Panel speakers are essentially simple devices. Gayle Sanders built the first Martin Logans in his garage from off the shelf materials/components and clingfilm. The planar magnetic and ribbon drivers used by Magnepan and Apogee are even simpler: they don’t even require a power supply. But the ‘80s and early ‘90s, offered challenges too, especially in the technological field. They pre-dated the general availability of powerful neodymium magnets and, having watched the incredibly complex pattern of an Apogee bass diaphragm being hand cut with a craft-knife from Bacofoil, I find it slightly remarkable that any Apogee speakers were ever successfully manufactured. Combine the manufacturing and material issues with the design challenges, throw in a few manufacturer foibles and it’s not surprising that those early panels ultimately failed in the market, despite their initial popularity.
The early Apogees were ruinously hard to drive and inefficient, later models barely any better. Martin Logan struggled to generate sufficient, convincing bass from its pure electrostatics and never really cracked the integration issues of their hybrid designs.

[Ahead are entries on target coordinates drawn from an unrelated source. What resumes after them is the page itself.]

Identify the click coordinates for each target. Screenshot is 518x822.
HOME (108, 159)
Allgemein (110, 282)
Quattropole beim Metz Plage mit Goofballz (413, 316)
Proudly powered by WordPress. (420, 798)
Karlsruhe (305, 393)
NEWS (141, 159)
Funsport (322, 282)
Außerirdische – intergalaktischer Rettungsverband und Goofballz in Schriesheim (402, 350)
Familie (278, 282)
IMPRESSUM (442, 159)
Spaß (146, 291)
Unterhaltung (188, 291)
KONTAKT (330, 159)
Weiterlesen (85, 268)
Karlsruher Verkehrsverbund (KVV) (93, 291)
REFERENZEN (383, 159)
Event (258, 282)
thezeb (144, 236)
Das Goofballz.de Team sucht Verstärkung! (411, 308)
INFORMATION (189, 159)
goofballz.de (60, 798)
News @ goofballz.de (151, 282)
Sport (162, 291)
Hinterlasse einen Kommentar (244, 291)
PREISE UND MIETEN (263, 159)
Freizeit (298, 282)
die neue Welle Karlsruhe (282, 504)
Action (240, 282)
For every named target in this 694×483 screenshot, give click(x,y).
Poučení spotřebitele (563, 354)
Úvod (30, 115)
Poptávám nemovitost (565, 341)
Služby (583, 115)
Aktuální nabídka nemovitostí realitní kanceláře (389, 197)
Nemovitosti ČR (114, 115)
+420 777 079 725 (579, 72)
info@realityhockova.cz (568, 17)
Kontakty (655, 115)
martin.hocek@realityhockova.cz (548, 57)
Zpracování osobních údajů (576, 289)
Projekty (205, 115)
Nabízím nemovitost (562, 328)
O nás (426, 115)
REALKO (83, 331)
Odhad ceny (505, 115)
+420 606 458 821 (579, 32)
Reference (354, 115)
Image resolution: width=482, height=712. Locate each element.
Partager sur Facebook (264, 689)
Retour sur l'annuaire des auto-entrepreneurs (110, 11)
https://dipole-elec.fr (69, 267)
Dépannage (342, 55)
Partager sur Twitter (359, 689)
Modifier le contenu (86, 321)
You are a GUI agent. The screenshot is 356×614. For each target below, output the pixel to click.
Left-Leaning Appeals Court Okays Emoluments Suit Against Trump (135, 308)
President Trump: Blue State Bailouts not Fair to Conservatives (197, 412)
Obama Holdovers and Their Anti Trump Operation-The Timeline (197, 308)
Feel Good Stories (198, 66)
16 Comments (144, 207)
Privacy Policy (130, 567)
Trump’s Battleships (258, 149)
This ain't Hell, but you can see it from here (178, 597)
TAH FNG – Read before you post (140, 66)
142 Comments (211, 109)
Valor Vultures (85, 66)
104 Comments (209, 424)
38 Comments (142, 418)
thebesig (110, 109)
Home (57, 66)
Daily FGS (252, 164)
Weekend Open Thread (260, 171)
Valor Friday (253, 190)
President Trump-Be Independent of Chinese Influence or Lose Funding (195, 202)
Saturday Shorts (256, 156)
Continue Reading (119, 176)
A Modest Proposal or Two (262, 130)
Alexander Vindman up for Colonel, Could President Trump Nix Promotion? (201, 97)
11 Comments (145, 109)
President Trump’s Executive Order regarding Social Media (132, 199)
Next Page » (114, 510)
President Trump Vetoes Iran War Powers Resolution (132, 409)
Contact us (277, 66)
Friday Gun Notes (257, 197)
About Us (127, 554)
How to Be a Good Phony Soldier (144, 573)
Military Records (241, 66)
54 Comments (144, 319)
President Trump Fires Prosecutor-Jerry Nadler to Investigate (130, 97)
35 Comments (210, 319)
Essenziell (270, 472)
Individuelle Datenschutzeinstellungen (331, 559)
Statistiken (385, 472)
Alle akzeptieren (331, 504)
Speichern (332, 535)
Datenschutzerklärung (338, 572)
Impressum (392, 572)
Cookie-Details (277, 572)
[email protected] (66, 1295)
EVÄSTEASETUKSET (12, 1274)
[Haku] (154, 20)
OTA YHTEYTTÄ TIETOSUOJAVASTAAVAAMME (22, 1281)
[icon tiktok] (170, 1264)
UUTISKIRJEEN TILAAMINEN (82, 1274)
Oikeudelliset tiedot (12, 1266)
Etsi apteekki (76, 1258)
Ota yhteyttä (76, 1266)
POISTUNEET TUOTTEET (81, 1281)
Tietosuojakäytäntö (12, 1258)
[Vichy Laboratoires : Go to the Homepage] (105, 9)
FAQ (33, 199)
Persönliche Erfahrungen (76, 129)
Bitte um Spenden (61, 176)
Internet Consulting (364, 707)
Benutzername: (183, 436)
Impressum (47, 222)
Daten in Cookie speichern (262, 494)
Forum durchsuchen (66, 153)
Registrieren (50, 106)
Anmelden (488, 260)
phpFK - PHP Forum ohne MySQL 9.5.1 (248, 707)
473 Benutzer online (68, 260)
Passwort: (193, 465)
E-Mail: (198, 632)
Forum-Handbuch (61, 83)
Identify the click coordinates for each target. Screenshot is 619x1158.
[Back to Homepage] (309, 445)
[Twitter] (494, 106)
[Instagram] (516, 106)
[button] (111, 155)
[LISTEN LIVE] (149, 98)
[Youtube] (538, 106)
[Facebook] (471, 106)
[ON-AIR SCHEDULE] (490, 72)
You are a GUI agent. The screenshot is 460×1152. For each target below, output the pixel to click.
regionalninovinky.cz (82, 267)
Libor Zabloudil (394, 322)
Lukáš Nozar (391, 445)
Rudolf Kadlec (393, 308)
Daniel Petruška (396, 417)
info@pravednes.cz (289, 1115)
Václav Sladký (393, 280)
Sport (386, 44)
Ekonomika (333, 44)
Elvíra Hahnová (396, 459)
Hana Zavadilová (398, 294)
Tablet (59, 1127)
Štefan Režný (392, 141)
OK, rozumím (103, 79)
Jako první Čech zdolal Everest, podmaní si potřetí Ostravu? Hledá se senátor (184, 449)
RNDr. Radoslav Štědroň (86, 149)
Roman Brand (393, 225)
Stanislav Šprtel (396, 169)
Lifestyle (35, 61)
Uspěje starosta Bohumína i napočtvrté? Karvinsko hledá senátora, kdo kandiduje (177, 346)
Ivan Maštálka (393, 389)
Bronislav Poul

Magneplanar’s pricing policy, selling abroad to regional distributors at US trade, made the products astonishingly expensive in overseas markets. Throw-in a convoluted legal battle between Magneplanar and Apogee over the former’s patent on their ribbon tweeter design along with the fact that panels like the sort of space found in larger American homes and it’s hardly surprising that Apogee faced financial hardship, Magneplanar retreated to the US market and Martin Logan gravitated towards the Home Theatre and installation market. By the time they finally cracked the issue of generating convincing low-frequencies from an all-electrostatic design with the innovative and mightily impressive CLX (still arguably one of the most affordable, genuinely high-end bargains on the second-hand market) the market had moved on and high-end panels had been left behind.